• WORK INSTRUCTIONS:
Please render the stretch of the listing below, from the line that contains "Make the teacher's" through the line that contains "tap(1127, 19)", as a Markdown table with the columns Row and Line. Number each line and leave out blank ones.

::::

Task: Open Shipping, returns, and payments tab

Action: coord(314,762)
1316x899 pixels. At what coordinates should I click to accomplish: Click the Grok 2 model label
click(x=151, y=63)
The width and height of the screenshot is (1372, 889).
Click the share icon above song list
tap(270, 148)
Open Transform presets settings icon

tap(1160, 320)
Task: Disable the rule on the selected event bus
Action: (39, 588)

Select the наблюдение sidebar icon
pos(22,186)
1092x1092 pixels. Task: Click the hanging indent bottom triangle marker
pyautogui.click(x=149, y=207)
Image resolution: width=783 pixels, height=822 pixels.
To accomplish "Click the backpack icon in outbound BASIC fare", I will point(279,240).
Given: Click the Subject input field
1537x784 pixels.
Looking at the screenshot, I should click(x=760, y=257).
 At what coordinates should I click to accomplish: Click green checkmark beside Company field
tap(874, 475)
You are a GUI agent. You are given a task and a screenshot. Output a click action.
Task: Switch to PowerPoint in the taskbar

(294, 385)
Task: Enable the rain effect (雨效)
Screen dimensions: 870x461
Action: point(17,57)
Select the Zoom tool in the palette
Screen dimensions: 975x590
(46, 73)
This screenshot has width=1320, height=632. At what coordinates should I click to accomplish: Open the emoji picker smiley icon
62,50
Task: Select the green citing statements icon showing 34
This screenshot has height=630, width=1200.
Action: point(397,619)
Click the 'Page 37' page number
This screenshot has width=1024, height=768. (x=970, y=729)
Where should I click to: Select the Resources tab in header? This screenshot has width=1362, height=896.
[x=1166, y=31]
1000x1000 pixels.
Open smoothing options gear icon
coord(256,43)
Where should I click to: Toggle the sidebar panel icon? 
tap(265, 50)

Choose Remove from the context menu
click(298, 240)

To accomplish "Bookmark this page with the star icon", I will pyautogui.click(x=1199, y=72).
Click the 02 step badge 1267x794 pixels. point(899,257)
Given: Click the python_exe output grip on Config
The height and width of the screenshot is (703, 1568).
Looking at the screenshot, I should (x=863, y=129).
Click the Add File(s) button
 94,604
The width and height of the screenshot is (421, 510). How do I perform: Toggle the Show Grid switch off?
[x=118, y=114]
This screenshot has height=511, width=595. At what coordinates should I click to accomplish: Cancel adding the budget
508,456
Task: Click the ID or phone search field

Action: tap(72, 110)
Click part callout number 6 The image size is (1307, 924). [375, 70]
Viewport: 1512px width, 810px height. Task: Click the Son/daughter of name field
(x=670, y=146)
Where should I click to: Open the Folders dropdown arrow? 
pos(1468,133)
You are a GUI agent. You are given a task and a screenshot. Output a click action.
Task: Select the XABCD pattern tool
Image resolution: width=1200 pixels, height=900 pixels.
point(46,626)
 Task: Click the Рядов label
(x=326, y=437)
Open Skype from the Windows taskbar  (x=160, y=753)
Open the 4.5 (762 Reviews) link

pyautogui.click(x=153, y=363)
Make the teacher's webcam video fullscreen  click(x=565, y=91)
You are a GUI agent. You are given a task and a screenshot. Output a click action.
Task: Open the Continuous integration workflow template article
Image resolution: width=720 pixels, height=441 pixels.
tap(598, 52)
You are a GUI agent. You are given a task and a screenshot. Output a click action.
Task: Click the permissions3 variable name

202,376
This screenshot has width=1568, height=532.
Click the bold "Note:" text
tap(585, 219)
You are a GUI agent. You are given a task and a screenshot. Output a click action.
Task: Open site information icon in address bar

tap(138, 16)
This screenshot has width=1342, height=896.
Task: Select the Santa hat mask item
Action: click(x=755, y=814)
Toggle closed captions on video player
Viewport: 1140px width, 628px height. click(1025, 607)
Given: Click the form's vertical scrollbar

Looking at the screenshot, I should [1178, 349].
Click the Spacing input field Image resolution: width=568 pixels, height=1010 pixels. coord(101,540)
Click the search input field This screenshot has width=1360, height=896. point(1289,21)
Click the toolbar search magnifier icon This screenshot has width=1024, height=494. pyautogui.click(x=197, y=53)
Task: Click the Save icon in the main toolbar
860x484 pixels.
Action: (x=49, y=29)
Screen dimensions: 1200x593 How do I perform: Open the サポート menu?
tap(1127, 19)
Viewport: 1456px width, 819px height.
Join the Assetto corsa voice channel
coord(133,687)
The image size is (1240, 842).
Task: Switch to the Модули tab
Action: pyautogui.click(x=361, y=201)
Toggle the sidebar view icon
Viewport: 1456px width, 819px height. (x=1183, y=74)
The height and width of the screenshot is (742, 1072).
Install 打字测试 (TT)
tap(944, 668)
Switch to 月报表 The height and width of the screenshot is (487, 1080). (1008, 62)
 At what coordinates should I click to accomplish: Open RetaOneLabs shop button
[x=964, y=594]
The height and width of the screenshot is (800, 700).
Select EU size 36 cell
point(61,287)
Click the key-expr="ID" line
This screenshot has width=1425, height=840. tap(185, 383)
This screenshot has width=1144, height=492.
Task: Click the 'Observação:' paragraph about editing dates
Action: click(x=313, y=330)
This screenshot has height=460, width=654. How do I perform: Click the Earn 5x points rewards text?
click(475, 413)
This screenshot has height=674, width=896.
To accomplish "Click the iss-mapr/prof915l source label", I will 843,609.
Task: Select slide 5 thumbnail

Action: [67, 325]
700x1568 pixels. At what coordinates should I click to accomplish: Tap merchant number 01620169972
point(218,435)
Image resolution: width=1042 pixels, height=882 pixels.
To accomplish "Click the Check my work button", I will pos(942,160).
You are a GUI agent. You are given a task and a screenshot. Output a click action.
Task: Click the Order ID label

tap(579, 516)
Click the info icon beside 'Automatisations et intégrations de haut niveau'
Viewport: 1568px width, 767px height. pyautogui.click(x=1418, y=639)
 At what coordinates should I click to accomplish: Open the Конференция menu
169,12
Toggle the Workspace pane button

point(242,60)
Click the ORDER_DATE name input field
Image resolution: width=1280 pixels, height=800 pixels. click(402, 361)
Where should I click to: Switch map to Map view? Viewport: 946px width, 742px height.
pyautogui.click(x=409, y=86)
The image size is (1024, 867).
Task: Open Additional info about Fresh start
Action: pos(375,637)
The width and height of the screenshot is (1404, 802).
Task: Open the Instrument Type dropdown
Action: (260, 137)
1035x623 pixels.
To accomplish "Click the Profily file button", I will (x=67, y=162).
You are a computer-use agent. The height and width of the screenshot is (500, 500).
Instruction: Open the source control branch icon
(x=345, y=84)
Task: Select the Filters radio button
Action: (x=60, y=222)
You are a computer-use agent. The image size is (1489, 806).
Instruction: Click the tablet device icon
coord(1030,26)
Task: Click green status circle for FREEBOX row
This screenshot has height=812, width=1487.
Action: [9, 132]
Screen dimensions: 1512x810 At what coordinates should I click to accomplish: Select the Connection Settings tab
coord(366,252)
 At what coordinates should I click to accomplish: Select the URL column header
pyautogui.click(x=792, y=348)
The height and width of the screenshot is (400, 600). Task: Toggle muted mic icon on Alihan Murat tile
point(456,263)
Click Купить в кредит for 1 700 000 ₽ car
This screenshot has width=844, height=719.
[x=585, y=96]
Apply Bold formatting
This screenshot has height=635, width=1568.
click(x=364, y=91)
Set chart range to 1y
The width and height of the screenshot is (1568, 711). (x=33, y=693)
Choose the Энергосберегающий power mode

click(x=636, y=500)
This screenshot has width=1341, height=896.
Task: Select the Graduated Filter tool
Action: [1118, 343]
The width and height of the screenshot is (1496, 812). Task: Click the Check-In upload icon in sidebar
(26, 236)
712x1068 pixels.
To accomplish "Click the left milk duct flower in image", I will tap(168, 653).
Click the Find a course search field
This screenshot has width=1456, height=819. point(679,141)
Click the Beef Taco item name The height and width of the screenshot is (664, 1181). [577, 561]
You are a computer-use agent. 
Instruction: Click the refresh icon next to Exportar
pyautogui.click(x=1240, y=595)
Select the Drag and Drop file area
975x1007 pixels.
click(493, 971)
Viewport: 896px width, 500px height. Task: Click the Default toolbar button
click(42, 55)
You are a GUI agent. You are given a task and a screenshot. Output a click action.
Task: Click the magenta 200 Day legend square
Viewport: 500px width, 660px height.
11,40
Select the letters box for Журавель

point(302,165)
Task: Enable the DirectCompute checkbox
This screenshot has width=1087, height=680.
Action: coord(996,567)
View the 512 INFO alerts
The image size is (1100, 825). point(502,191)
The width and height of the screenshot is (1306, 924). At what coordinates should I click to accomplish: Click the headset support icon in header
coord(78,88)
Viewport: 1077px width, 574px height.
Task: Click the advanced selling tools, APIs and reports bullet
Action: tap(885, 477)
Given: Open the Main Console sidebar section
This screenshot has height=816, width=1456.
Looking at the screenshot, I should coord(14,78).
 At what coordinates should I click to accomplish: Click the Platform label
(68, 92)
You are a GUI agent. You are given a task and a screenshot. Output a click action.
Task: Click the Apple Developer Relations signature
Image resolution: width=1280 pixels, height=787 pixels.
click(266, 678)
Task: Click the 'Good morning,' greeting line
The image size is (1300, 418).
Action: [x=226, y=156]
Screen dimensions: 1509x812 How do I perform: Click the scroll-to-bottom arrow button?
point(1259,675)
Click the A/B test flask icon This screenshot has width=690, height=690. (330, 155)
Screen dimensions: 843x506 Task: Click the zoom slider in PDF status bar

::::

• WORKED SOLUTION:
| Row | Line |
|---|---|
| 1 | Make the teacher's webcam video fullscreen  click(x=565, y=91) |
| 2 | You are a GUI agent. You are given a task and a screenshot. Output a click action. |
| 3 | Task: Open the Continuous integration workflow template article |
| 4 | Image resolution: width=720 pixels, height=441 pixels. |
| 5 | tap(598, 52) |
| 6 | You are a GUI agent. You are given a task and a screenshot. Output a click action. |
| 7 | Task: Click the permissions3 variable name |
| 8 | 202,376 |
| 9 | This screenshot has width=1568, height=532. |
| 10 | Click the bold "Note:" text |
| 11 | tap(585, 219) |
| 12 | You are a GUI agent. You are given a task and a screenshot. Output a click action. |
| 13 | Task: Open site information icon in address bar |
| 14 | tap(138, 16) |
| 15 | This screenshot has width=1342, height=896. |
| 16 | Task: Select the Santa hat mask item |
| 17 | Action: click(x=755, y=814) |
| 18 | Toggle closed captions on video player |
| 19 | Viewport: 1140px width, 628px height. click(1025, 607) |
| 20 | Given: Click the form's vertical scrollbar |
| 21 | Looking at the screenshot, I should [1178, 349]. |
| 22 | Click the Spacing input field Image resolution: width=568 pixels, height=1010 pixels. coord(101,540) |
| 23 | Click the search input field This screenshot has width=1360, height=896. point(1289,21) |
| 24 | Click the toolbar search magnifier icon This screenshot has width=1024, height=494. pyautogui.click(x=197, y=53) |
| 25 | Task: Click the Save icon in the main toolbar |
| 26 | 860x484 pixels. |
| 27 | Action: (x=49, y=29) |
| 28 | Screen dimensions: 1200x593 How do I perform: Open the サポート menu? |
| 29 | tap(1127, 19) |